El estudio del Cepa muestra que en Santa Fe el sector de Servicios es responsable del 55% del Producto Bruto Geográfico (PBG), mientras que el sector producto de Bienes explica los 45 puntos restantes de la riqueza que se produce en la provincia.
“Los sectores productores de bienes mantienen un peso significativo, reflejando el perfil agroindustrial de la provincia. Esta estructura evidencia una economía diversificada, con fuerte articulación entre los sectores primario, industrial y servicios”, apunta el informe.
Dos sectores representaban casi la mitad del PGB a fines de 2024: la industria manufacturera con el 26% de la riqueza producida en Santa Fe, y el comercio, con casi 22 puntos. Luego, lejos, seguía agricultura, ganadería y silvicultura con 13,9%.
Dentro del mapa productivo santafesino, el desagregado del sector industrial en 2024 –último dato disponible del PBG- muestra una alta concentración en una actividad. “La Elaboración de productos alimenticios y bebidas explica 59,2% del total (2024). Las restantes actividades presentan bajo peso relativo, lo que refleja una débil heterogeneidad productiva”, sostiene el Cepa. La actividad que le sigue es gabricación de sustancias y productos químicos, con apenas 8,4 puntos.
Qué conflictivo
El trabajo del Cepa da cuenta del incremento de la conflictividad laboral como consecuencia de la doble combinación de pérdida de puestos de trabajo registrados y de caída del poder adquisitivo del salario. Precisa que “desde enero de 2024 a mayo de 2026” se desataron en el país “832 casos de conflictos laborales”.

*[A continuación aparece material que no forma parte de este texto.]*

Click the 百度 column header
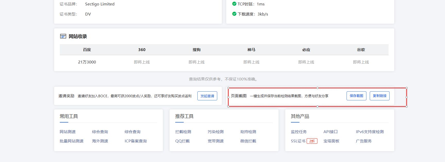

En ese sentido, explica que “antes de las elecciones (de noviembre de 2023)” se registraban “24 conflictos en promedio por mes” en la Argentina. “Después de las elecciones, 41 conflictos en promedio por mes”, compara.
El estudio incluye un mapa por provincia. La de Buenos Aires, que contiene al 40 por ciento de la población argentina, registro 226 conflictos laborales en los dos años y medio de gobierno libertario. Le sigue Santa Fe, con 88. En cambio, Córdoba registró 51 en el mismo período de tiempo.
La conflictividad no sólo se explica por la pérdida del trabajo, sino por lo poco gratificante que puede ser tenerlo en términos de ingresos. Según el Cepa, febrero fue el “séptimo mes consecutivo de caída real de los salarios registrados que se ubican 9,2% por debajo de noviembre de 2023”.
Y explica que “ajustando el índice de salarios registrados por la inflación utilizando la canasta de consumo de la Encuesta Nacional de Hogares de 2017/18 (el Indec usa más antigua y desactualizada en cuanto a la ponderación de los servicios en la canasta total), la pérdida del poder adquisitivo entre noviembre 2023 y marzo 2025 de los trabajadores registrados alcanza el 18,8%”. Cómo no ponerse conflictivo.